Robert Fleming is a Fellow of both the American College of Trust and Estate Counsel and the National Academy of Elder Law Attorneys. He has been certified as a Specialist in Estate and Trust Law by the State Bar of Arizona‘s Board of Legal Specialization, and he is also a Certified Elder Law Attorney by the National Elder Law Foundation. Robert has a long history of involvement in local, state and national organizations. He is most proud of his instrumental involvement in the Special Needs Alliance, the premier national organization for lawyers dealing with special needs trusts and planning.

Robert has two adult children, two young grandchildren and a wife of over fifty years. He is devoted to all of them. He is also very fond of Rosalind Franklin (his office companion corgi), and his homebound cat Muninn. He just likes people, their pets and their stories.

Elizabeth N.R. Friman

Attorney

Elizabeth Noble Rollings Friman is a principal and licensed fiduciary at Fleming & Curti, PLC. Elizabeth enjoys estate planning and helping families navigate trust and probate administrations. She is passionate about the fiduciary work that she performs as a trustee, personal representative, guardian, and conservator. Elizabeth works with CPAs, financial professionals, case managers, and medical providers to tailor solutions to complex family challenges. Elizabeth is often called upon to serve as a neutral party so that families can avoid protracted legal conflict. Elizabeth relies on the expertise of her team at Fleming & Curti, and as the Firm approaches its third decade, she is proud of the culture of care and consideration that the Firm embodies.
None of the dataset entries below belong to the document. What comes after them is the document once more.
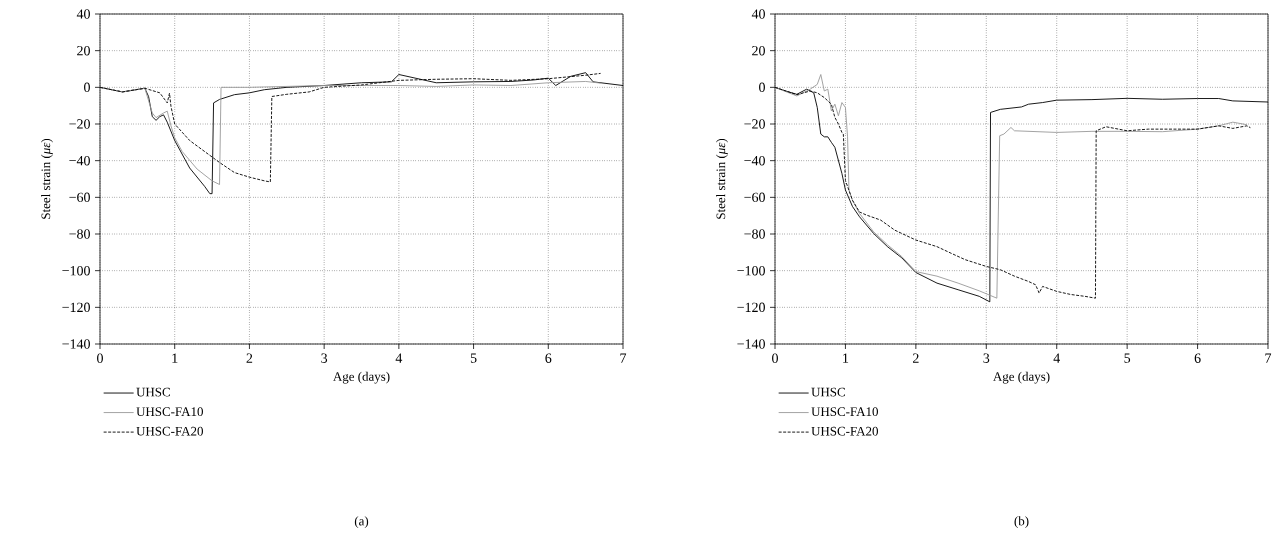 Image resolution: width=1282 pixels, height=548 pixels. I want to click on text: (a), so click(362, 522).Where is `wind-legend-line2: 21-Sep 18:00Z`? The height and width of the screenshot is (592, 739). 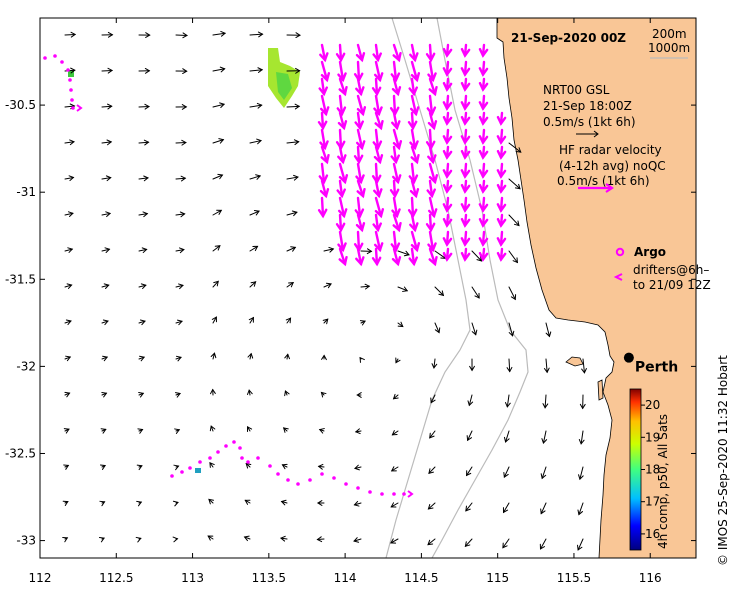
wind-legend-line2: 21-Sep 18:00Z is located at coordinates (588, 106).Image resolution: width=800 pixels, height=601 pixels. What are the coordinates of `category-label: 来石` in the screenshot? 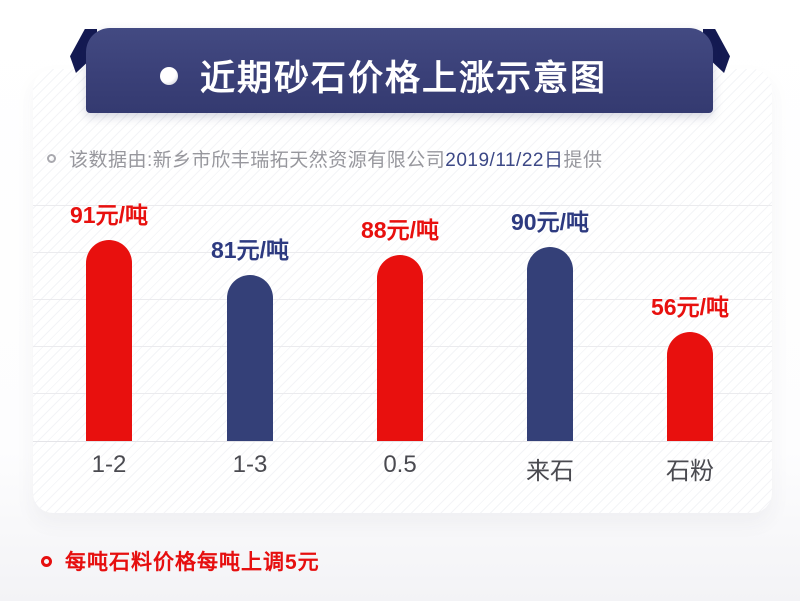 It's located at (550, 472).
Finding workable solutions to sensitive and complex family challenges is something that Elizabeth and the Fleming & Curti team do well.

Amy F. Matheson

Attorney

Amy Farrell Matheson has worked as an attorney at Fleming & Curti since 2006. A member of the Southern Arizona Estate Planning Council, she is primarily responsible for estate planning and probate matters.

Amy graduated from Wellesley College with a double major in political science and English. She is an honors graduate of Suffolk University Law School and has been admitted to practice in Arizona, Massachusetts, New York, and the District of Columbia.

Prior to joining Fleming & Curti, Amy worked for American Public Television in Boston, and with the international trade group at White & Case, LLP, in Washington, D.C.

Amy’s husband, Tom, is an astronomer at NOIRLab and the Head of Time Domain Services, whose main project is ANTARES. Sadly, this does not involve actual time travel. Amy’s twin daughters are high school students; Finn, her Irish Red and White Setter, remains a puppy at heart.

Famous people's wills

Matthew M. Mansour

Attorney

Matthew is a law clerk who recently earned his law degree from the University of Arizona James E. Rogers College of Law. His undergraduate degree is in psychology from the University of California, Santa Barbara. Matthew has had a passion for advocacy in the Tucson community since his time as a law student representative in the Workers’ Rights Clinic. He also has worked in both the Pima County Attorney’s Office and the Pima County Public Defender’s Office. He enjoys playing basketball, caring for his cat, and listening to audiobooks narrated by the authors.